Donating other real estate property that has a tax basis in excess of fair market value should be avoided.  The taxable deduction is limited to the fair market value of the property, and the bank would not be able to claim a loss for the difference.  It would be more beneficial for the bank to sell the property at a loss, so the loss could be deducted.  The proceeds of the sale could then be donated to a qualified charitable organization. 

Bargain Sale of Property to Charity

Another potentially advantageous strategy to remove other real estate from the books is to enter into a bargain sale with a charitable organization.  A bank that sells appreciated property to a charitable organization for less than the fair market value is considered to have made a sale and a donation to that organization.  The part of the transaction that is a sale may result in a taxable gain.  The bank must allocate its basis in the property to the sales price to determine the amount of gain to be recognized on the sale.  The adjusted basis of the part sold is calculated by taking the adjusted basis of the entire property times the amount realized (sales price) divided by the fair market value of the entire property. 
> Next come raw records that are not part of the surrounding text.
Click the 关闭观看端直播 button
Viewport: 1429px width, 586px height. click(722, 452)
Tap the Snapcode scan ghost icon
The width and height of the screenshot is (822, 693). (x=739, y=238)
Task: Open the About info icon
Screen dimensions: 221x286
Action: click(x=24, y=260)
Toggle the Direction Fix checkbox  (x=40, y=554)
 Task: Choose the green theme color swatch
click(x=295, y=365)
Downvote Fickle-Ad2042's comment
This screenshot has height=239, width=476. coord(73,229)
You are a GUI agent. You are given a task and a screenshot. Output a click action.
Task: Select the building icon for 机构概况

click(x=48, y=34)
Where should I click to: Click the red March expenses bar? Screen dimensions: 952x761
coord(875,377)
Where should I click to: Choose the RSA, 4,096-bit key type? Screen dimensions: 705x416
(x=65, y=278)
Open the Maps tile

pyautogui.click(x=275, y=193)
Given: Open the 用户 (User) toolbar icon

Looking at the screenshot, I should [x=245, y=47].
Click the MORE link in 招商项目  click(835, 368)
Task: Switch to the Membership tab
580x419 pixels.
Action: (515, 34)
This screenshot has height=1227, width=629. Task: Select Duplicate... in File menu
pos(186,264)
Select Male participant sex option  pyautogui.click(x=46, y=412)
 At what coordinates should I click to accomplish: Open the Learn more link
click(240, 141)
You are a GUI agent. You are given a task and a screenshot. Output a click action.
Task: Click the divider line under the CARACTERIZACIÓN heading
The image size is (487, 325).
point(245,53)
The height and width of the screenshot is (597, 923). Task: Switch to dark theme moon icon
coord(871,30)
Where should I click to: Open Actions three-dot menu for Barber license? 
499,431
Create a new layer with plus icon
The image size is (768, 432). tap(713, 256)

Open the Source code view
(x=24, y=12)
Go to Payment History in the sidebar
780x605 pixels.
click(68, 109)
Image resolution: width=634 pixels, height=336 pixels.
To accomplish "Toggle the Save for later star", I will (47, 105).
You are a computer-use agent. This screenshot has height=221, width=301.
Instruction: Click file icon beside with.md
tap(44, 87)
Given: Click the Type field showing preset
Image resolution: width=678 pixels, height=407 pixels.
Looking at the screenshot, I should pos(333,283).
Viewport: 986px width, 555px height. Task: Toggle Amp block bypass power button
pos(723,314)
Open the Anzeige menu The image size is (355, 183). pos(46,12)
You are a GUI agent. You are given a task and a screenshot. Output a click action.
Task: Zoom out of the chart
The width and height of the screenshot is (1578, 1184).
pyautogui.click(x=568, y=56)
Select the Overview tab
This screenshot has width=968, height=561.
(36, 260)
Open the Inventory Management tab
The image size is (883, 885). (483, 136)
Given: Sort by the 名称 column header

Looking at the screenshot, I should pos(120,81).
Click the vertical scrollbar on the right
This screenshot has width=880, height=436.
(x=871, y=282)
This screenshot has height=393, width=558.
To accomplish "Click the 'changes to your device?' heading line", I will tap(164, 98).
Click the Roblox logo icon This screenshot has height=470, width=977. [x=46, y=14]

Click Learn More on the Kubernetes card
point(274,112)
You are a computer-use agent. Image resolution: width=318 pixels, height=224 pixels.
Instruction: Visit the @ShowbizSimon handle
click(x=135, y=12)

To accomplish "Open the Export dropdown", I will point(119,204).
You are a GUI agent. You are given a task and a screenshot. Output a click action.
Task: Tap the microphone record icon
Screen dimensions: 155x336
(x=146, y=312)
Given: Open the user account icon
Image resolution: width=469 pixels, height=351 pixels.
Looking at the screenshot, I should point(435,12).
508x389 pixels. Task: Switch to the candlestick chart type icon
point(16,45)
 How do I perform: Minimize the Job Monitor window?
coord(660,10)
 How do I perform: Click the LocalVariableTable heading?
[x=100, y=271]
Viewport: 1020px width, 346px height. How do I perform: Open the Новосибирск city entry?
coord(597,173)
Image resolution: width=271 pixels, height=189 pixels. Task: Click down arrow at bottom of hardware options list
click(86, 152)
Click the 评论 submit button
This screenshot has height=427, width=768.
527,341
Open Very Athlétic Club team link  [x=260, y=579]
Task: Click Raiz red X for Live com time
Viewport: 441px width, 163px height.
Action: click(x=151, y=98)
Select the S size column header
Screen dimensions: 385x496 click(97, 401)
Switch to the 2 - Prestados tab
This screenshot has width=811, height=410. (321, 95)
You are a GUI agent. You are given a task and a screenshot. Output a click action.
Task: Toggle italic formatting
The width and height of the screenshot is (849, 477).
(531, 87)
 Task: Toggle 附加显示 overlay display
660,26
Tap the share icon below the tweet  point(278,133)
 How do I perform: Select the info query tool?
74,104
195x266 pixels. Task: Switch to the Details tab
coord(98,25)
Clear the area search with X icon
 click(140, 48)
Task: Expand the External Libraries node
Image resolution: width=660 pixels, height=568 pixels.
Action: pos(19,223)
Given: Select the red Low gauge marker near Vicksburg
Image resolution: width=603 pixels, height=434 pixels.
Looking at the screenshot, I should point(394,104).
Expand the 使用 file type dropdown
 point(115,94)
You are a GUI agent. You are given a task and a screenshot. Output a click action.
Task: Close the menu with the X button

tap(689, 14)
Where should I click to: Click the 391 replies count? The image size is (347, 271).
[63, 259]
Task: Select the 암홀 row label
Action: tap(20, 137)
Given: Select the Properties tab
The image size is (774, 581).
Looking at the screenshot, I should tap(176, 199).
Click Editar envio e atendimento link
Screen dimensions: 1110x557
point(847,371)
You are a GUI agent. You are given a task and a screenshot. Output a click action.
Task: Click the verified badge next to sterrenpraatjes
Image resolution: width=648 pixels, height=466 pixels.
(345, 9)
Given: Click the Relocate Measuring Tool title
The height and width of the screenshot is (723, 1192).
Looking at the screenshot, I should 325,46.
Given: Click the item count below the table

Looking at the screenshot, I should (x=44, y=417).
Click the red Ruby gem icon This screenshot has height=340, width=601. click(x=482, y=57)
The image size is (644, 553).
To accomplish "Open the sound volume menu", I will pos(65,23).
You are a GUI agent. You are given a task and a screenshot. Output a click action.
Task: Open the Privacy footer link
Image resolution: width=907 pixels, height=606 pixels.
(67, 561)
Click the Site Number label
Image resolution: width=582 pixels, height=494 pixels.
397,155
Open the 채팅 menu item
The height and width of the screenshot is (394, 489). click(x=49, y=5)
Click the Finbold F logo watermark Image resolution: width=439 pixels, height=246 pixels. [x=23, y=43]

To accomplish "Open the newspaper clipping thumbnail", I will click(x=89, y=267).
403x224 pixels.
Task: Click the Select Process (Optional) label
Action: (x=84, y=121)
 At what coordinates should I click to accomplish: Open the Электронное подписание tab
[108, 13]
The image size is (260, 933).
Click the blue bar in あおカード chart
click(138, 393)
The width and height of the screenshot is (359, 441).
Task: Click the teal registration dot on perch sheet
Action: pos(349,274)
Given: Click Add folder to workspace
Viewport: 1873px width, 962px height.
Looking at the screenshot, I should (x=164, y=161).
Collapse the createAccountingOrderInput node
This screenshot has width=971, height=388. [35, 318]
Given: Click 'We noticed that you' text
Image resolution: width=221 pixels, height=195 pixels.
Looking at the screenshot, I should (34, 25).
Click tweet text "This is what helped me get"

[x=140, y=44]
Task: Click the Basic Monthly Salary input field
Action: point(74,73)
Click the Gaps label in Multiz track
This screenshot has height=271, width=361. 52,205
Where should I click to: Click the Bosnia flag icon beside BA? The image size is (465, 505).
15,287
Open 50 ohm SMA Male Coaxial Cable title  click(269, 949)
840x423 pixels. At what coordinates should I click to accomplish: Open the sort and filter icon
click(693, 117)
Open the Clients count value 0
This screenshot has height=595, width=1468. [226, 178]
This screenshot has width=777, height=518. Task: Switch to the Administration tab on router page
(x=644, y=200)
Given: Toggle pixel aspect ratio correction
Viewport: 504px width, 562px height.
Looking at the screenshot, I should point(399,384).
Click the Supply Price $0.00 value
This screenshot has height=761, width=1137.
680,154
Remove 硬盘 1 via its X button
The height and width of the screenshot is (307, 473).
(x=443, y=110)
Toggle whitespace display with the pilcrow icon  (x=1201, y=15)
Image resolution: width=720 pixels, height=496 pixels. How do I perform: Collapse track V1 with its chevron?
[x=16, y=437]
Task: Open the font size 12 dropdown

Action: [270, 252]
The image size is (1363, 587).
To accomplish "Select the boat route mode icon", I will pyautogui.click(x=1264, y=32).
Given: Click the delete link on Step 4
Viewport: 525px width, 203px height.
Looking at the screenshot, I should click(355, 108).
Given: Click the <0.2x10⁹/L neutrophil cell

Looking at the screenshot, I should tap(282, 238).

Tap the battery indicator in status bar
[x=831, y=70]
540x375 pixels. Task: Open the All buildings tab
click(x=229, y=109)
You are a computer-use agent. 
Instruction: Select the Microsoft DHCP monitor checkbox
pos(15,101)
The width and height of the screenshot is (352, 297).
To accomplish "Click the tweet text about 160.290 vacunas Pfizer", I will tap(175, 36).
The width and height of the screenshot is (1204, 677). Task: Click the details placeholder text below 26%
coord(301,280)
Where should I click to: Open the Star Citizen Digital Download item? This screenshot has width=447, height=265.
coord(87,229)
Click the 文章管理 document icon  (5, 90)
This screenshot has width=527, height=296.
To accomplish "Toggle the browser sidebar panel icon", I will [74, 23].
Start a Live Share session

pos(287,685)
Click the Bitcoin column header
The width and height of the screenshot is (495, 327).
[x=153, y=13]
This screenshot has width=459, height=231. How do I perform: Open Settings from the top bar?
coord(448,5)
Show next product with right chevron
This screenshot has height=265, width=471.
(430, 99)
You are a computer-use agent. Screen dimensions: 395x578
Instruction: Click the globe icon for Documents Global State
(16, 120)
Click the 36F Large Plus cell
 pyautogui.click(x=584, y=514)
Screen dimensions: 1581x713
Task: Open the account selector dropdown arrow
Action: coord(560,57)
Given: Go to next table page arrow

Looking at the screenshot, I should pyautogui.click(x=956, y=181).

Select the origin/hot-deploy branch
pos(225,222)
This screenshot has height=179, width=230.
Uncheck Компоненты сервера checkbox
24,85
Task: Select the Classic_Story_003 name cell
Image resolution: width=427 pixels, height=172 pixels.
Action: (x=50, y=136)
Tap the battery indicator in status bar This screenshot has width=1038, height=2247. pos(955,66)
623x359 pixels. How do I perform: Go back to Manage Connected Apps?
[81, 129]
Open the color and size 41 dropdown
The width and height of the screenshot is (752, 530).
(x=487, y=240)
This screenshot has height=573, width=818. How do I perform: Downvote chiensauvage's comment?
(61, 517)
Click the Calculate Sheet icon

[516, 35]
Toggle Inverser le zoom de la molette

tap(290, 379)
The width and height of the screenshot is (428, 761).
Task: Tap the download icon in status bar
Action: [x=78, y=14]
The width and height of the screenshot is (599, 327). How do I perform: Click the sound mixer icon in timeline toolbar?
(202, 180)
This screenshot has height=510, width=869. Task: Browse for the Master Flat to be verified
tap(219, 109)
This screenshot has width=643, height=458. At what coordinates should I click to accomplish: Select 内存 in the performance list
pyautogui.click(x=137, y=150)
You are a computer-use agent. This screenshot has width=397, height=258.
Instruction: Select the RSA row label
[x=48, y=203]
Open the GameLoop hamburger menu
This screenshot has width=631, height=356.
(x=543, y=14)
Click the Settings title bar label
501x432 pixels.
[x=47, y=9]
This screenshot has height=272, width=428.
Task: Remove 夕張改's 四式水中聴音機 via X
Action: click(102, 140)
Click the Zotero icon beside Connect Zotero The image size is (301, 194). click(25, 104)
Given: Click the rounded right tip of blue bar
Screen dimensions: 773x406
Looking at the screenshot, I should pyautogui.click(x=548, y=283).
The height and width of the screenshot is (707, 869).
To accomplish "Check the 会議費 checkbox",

Example:  A bank has an OREO property reported on its books with a tax basis of $75,000 and a fair market value of $100,000.  The bank enters into a bargain purchase sale with a qualified charitable organization for $42,000.  The bank would report a charitable contribution of $58,000 ($100,000 FMV – $42,000 sales price) and a gain on sale of property of $10,500 (42,000 – (($42,000 / $100,000) x 75,000). 

The net effect of a bargain purchase sale may be more beneficial than an outright sale of the property or a 100% charitable contribution deduction.

Limitations

If a bank is a C corporation, the amount of contribution deduction is limited to 10% of its taxable income.  If the bank is unable to use the entire amount in the year of the donation, the contribution deduction can be carried forward to the next five taxable years.  If the bank does not use it within five years, the deduction expires.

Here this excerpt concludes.